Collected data

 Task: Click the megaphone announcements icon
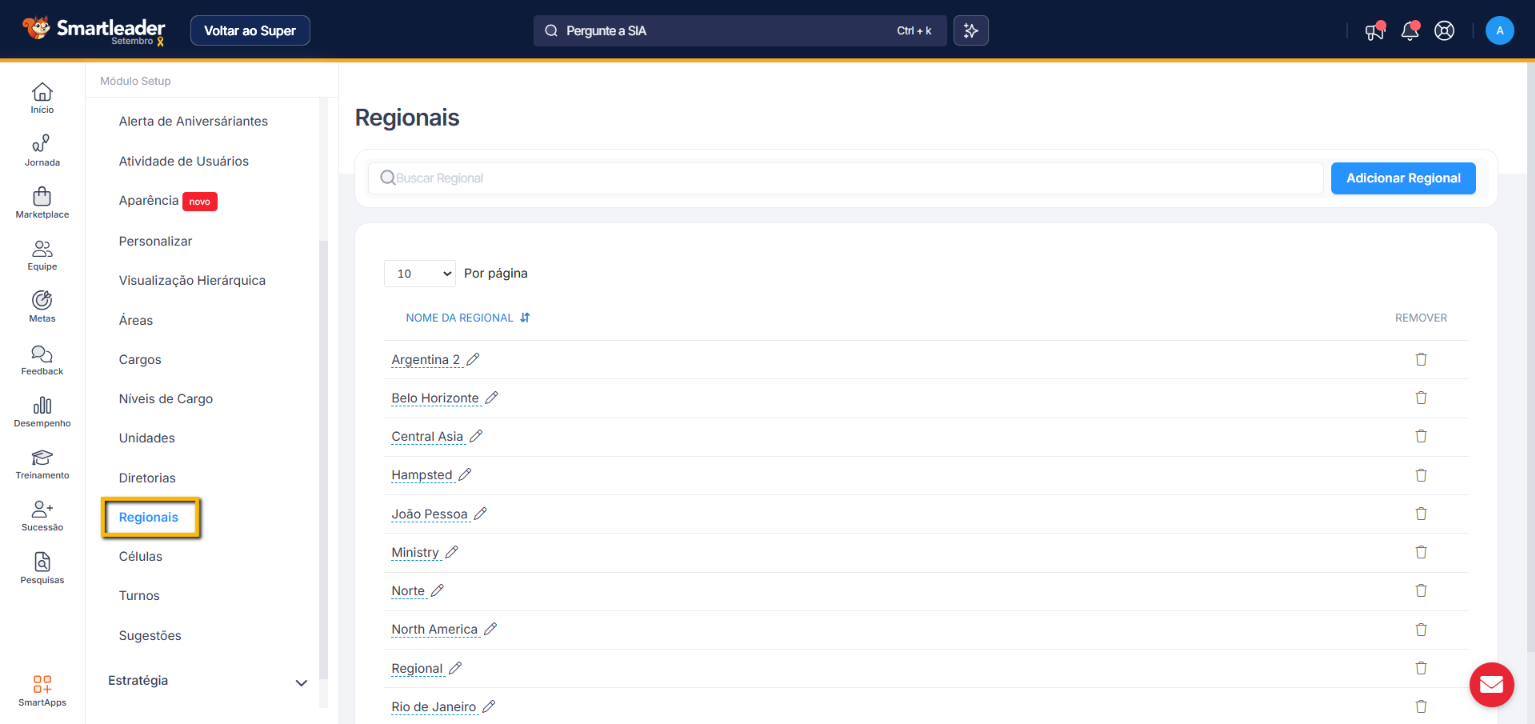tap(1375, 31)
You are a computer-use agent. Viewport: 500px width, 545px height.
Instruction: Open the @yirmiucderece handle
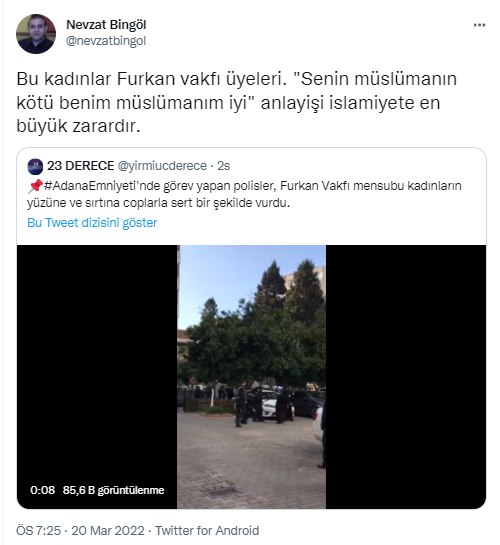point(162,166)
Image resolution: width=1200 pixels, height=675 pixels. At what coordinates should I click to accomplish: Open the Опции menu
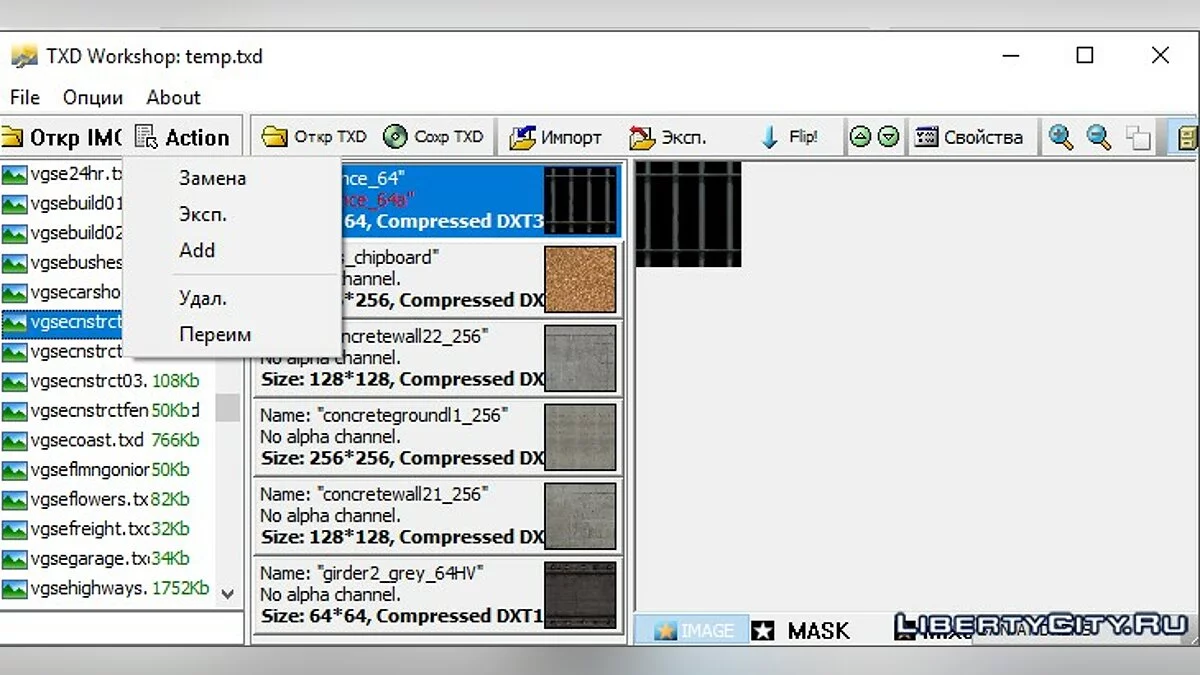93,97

## Problem requirements
Leaving the pictures out, transcribe the entries above exactly as written.

## Written answer
 Task: Click the megaphone announcements icon
tap(1375, 31)
You are a computer-use agent. Viewport: 500px width, 545px height.
Instruction: Open the @yirmiucderece handle
point(162,166)
Image resolution: width=1200 pixels, height=675 pixels. At what coordinates should I click to accomplish: Open the Опции menu
93,97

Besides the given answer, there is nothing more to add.